Achieving full compliance by the end of 2007 has proven to be a daunting task. Many requests for further delays in the compliance deadline were submitted, including a letter dated August 21, 2007, signed by 92 major law firms.

On September 10, the IRS and Treasury responded by issuing Notice 2007-78 (the "Notice"), which extends the Section 409A documentary compliance deadline from December 31, 2007, to December 31, 2008, for certain provisions required to be in writing. For example, the six-month delay provision for payments to certain senior executives of public companies following separation from service may now be documented at any time prior to December 31, 2008.

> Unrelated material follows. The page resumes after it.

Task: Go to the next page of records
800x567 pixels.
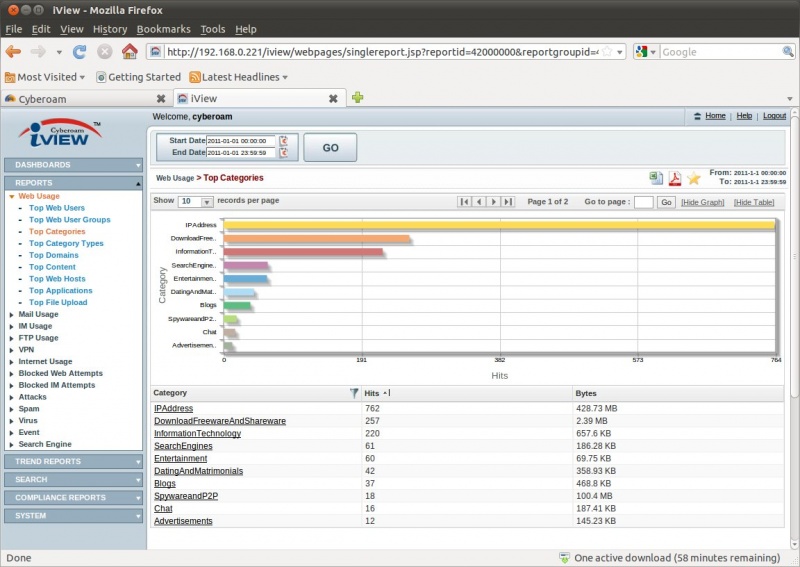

The relief provided by the Notice, however, is limited in scope and practical effect. Certain aspects of documentary compliance must be in place by the original deadlie of December 31, 2007, including designation of time and form of payment. Since these provisions are fundamental to the design and operation of most deferred compensation plans, the benefits of the Notice may be modest. Moreover, the Notice does not extend most of the transition relief scheduled to expire on December 31, 2007. Thus, for example, the ability to change the time and form of certain payments due after 2007, which allows new payment elections by plan participants, terminates on December 31, 2007.

The Notice does provide some relief that may be useful to compensation committees that may be required to comply with corporate governance procedures before amending existing management agreements. The Notice confirms that companies have the ability to conform existing good reason conditions with some or all of the conditions of the safe-harbor good reason definition provided in the Section 409A regulations, so long as such changes are made on or prior to December 31, 2007. The Notice also provides that companies have the ability to remove certain noncompliant plan provisions (e.g., hair-cut provisions) at any time prior to December 31, 2008, provided that the plan complies in operation before that date.

In addition, the Notice indicates that the IRS and Treasury anticipate establishing a limited voluntary compliance program intended to provide a means for taxpayers to correct certain unintentional operational violations of Section 409A.

We believe that for most companies, the Notice should not be viewed as general relief from the need to continue the scope of review currently planned (or underway) or as a meaningful reduction in the amount of work necessary to comply with Section 409A by the end of 2007. While documentary compliance in certain areas may be postponed until December 31, 2008, documentary compliance in a number of critical areas is still required by December 31, 2007, as is continuing operational compliance.